BANGKOK :Thailand’s central bank left its key interest rate unchanged on Wednesday, as expected, saying it was saving some policy ammunition if needed to support an economy expected to slow amid trade uncertainty and renewed domestic political turmoil.
The central bank said growth was stronger than expected in the first half of the year, in part because of frontloading of export orders to beat U.S. tariffs, but noted the outlook was uncertain and it was ready to cut rates as needed.
The Bank of Thailand’s monetary policy committee voted 6 to 1 to keep the one-day repurchase rate at 1.75 per cent, the lowest in two years. The BOT said its rate cuts in February and April were providing some support to the economy.
“The Thai economy is projected to slow down going forward, as a result of increasing risks to merchandise exports stemming from U.S. trade policies as well as geopolitics and domestic factors,” it said in a statement.
The stronger-than-expected start to the year saw the BOT lift its central-case growth forecast to 2.3 per cent for 2025, almost matching last year’s 2.5 per cent and more optimistic than some market analysts.
Assistant Governor Sakkapop Panyanukul told a press conference that the committee was ready to “react if the economy is slower than expected.”
“The BOT’s tone remains dovish, pointing to room for further accommodation in the coming months,” said Lavanya Venkateswaran, senior ASEAN economist at OCBC.
“Our baseline is for another 25 basis point cut in the second half as downside risks to growth remain rife from perceived domestic political uncertainties and U.S. tariff risks,” she said.

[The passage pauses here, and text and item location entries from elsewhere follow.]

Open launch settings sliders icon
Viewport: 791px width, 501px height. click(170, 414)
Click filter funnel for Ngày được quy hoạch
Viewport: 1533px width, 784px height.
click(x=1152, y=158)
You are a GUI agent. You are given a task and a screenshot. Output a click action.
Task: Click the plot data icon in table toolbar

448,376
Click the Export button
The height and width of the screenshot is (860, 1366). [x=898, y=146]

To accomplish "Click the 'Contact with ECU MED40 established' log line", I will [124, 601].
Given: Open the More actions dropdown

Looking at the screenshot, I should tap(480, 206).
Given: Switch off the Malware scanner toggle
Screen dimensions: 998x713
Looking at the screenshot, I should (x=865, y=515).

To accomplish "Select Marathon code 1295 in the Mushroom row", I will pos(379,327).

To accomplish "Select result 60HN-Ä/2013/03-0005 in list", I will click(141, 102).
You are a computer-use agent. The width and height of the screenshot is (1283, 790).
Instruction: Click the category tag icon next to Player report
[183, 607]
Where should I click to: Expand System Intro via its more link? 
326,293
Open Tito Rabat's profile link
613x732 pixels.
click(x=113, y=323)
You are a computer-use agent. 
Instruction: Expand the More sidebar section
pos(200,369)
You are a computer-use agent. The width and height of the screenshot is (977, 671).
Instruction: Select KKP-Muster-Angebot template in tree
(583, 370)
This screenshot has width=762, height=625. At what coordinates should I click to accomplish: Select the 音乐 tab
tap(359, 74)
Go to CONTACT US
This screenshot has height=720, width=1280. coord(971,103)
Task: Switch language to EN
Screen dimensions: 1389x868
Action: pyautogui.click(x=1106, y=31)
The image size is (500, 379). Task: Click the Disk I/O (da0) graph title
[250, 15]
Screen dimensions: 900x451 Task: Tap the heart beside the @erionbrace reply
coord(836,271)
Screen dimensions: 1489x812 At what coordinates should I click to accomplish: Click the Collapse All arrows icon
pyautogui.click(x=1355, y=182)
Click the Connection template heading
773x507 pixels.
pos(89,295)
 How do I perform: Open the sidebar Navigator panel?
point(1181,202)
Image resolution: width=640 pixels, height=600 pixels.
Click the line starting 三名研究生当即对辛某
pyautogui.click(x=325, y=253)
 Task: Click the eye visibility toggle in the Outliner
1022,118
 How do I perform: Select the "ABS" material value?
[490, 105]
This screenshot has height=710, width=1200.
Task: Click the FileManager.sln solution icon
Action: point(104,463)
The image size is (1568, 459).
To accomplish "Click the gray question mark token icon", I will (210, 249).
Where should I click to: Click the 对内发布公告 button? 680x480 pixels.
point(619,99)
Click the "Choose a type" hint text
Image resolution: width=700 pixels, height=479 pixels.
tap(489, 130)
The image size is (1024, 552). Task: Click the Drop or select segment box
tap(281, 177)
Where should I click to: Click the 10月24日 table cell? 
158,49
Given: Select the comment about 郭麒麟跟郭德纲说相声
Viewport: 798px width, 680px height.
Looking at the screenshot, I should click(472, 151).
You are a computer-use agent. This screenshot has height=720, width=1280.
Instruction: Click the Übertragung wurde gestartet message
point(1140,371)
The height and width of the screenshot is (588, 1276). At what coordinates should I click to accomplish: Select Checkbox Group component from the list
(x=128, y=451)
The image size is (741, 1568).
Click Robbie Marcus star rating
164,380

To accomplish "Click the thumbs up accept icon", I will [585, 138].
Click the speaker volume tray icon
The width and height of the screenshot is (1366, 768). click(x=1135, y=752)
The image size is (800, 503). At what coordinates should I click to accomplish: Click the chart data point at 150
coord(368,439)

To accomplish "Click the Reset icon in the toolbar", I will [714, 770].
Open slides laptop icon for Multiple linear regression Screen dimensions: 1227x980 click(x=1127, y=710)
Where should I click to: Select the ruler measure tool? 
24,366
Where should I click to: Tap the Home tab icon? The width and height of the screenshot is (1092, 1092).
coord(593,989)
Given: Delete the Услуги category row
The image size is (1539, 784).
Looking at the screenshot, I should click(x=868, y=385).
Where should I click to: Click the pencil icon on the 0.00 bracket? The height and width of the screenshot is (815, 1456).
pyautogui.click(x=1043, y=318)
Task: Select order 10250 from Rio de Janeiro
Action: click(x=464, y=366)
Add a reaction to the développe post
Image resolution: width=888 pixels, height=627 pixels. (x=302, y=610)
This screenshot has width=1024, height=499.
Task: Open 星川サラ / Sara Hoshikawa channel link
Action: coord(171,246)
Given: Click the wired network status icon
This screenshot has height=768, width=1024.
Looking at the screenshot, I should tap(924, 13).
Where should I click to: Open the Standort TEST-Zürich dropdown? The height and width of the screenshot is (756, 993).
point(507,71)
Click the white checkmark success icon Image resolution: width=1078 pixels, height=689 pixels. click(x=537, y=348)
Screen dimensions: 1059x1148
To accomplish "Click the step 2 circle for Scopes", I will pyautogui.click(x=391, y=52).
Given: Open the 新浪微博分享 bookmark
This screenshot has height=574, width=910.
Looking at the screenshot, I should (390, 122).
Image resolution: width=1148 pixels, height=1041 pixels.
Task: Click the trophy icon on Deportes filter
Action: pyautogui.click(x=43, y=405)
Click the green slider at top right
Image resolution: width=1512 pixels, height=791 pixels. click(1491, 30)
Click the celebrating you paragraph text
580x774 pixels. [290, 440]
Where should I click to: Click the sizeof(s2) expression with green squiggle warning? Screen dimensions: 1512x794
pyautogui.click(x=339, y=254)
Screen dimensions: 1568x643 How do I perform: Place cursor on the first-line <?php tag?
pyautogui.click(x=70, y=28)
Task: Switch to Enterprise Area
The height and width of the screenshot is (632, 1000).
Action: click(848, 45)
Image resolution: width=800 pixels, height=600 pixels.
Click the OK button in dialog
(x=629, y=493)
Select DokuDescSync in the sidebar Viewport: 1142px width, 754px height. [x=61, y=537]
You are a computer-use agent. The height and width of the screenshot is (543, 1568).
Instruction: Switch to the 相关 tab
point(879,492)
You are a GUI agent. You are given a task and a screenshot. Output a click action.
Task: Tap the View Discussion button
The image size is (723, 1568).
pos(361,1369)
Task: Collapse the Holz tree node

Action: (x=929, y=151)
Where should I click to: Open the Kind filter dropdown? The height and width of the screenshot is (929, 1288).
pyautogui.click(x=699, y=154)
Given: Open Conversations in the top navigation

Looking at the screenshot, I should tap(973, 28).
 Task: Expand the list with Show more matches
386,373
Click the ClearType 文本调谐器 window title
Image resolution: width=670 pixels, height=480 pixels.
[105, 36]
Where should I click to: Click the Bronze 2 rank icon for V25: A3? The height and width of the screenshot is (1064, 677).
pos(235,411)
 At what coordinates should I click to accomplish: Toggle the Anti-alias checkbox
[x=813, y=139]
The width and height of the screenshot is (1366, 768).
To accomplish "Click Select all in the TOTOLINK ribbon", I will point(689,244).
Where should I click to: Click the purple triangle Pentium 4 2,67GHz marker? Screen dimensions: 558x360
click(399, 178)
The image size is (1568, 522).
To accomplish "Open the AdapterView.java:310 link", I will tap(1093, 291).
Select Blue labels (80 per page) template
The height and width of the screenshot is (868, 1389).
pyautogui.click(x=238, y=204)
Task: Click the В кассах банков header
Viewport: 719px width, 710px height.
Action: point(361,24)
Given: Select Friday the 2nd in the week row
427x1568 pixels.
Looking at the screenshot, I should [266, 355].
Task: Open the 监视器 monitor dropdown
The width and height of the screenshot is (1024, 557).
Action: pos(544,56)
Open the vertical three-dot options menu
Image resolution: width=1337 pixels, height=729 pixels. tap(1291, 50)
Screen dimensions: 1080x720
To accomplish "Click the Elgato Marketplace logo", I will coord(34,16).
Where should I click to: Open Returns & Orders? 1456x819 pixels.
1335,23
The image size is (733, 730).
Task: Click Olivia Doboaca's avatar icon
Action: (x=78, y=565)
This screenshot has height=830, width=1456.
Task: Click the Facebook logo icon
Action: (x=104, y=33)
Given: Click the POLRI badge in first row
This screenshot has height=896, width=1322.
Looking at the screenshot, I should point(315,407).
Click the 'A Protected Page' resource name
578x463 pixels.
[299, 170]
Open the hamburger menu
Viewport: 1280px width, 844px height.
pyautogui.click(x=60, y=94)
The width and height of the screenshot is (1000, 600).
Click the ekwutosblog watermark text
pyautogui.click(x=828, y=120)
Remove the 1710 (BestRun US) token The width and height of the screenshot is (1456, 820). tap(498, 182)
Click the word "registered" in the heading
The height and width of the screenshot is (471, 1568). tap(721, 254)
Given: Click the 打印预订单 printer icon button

Capital Economics said it expected 50 basis points of rates cuts before the end of the year.
Thailand faces a 36 per cent U.S. tariff on its exports, a key driver of growth, if it fails to negotiate a reduction before a moratorium expires in July. A tariff of 10 per cent has been set for most nations while the moratorium is in place.
The baht was largely unchanged against the U.S. dollar after the decision to hold rates steady, which had been expected by 21 of 33 economists in a Reuters poll.
Thailand’s economy has struggled with weak consumption, soaring household debt, slowing tourism, trade uncertainty and potentially steep U.S. tariffs.
The BOT also lowered its forecast for tourist arrivals, a strng domestic growth driver, to 35 million this year.
Adding to the challenges is a fresh round of political turmoil that could bring down Prime Minister Paetongtarn Shinawatra or the coalition government led by her Pheu Thai party.
Sakkapop said that the political issues had not been factored into its forecasts, and the central bank would wait to see developments.